- DATA SUPPLIED:
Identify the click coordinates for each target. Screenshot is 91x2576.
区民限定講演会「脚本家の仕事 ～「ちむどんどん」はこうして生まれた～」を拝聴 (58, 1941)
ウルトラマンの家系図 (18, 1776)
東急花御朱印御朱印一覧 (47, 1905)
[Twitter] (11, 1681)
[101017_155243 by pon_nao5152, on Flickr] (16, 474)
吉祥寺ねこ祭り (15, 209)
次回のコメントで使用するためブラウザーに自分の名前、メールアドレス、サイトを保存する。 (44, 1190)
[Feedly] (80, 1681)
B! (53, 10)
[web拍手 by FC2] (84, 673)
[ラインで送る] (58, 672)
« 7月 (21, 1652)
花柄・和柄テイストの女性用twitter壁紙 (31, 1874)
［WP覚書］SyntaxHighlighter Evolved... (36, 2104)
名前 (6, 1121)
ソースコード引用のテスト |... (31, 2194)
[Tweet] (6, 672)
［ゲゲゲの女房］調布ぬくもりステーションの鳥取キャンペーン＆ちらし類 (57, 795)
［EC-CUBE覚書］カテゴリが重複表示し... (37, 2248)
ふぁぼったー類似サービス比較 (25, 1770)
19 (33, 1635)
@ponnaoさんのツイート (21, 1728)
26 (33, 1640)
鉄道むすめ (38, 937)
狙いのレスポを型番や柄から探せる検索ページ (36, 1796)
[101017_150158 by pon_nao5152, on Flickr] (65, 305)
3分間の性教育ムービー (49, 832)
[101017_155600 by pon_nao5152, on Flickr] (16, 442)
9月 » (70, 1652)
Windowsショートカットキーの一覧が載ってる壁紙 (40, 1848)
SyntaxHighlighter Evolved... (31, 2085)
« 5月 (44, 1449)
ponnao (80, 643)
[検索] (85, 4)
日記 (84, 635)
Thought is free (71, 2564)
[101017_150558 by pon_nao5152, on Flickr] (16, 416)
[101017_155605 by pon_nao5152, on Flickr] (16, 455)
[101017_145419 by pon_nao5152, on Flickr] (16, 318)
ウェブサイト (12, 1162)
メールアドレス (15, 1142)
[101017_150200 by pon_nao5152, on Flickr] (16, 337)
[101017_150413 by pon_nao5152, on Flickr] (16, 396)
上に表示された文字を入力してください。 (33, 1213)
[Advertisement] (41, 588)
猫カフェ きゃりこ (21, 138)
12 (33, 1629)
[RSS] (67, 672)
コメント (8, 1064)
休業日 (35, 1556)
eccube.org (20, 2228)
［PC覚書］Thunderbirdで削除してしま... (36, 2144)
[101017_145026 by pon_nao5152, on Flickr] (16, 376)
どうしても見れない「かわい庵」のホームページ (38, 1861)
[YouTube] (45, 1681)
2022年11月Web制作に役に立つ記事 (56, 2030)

- INSTRUCTIONS TO FOLLOW: All of the entries above are to be printed again exactly.

- SOLUTION TO THE EXERCISE:
Identify the click coordinates for each target. Screenshot is 91x2576.
区民限定講演会「脚本家の仕事 ～「ちむどんどん」はこうして生まれた～」を拝聴 (58, 1941)
ウルトラマンの家系図 (18, 1776)
東急花御朱印御朱印一覧 (47, 1905)
[Twitter] (11, 1681)
[101017_155243 by pon_nao5152, on Flickr] (16, 474)
吉祥寺ねこ祭り (15, 209)
次回のコメントで使用するためブラウザーに自分の名前、メールアドレス、サイトを保存する。 (44, 1190)
[Feedly] (80, 1681)
B! (53, 10)
[web拍手 by FC2] (84, 673)
[ラインで送る] (58, 672)
« 7月 (21, 1652)
花柄・和柄テイストの女性用twitter壁紙 (31, 1874)
［WP覚書］SyntaxHighlighter Evolved... (36, 2104)
名前 (6, 1121)
ソースコード引用のテスト |... (31, 2194)
[Tweet] (6, 672)
［ゲゲゲの女房］調布ぬくもりステーションの鳥取キャンペーン＆ちらし類 (57, 795)
［EC-CUBE覚書］カテゴリが重複表示し... (37, 2248)
ふぁぼったー類似サービス比較 (25, 1770)
19 (33, 1635)
@ponnaoさんのツイート (21, 1728)
26 (33, 1640)
鉄道むすめ (38, 937)
狙いのレスポを型番や柄から探せる検索ページ (36, 1796)
[101017_150158 by pon_nao5152, on Flickr] (65, 305)
3分間の性教育ムービー (49, 832)
[101017_155600 by pon_nao5152, on Flickr] (16, 442)
9月 » (70, 1652)
Windowsショートカットキーの一覧が載ってる壁紙 (40, 1848)
SyntaxHighlighter Evolved... (31, 2085)
« 5月 (44, 1449)
ponnao (80, 643)
[検索] (85, 4)
日記 (84, 635)
Thought is free (71, 2564)
[101017_150558 by pon_nao5152, on Flickr] (16, 416)
[101017_155605 by pon_nao5152, on Flickr] (16, 455)
[101017_145419 by pon_nao5152, on Flickr] (16, 318)
ウェブサイト (12, 1162)
メールアドレス (15, 1142)
[101017_150200 by pon_nao5152, on Flickr] (16, 337)
[101017_150413 by pon_nao5152, on Flickr] (16, 396)
上に表示された文字を入力してください。 (33, 1213)
[Advertisement] (41, 588)
猫カフェ きゃりこ (21, 138)
12 (33, 1629)
[RSS] (67, 672)
コメント (8, 1064)
休業日 (35, 1556)
eccube.org (20, 2228)
［PC覚書］Thunderbirdで削除してしま... (36, 2144)
[101017_145026 by pon_nao5152, on Flickr] (16, 376)
どうしても見れない「かわい庵」のホームページ (38, 1861)
[YouTube] (45, 1681)
2022年11月Web制作に役に立つ記事 (56, 2030)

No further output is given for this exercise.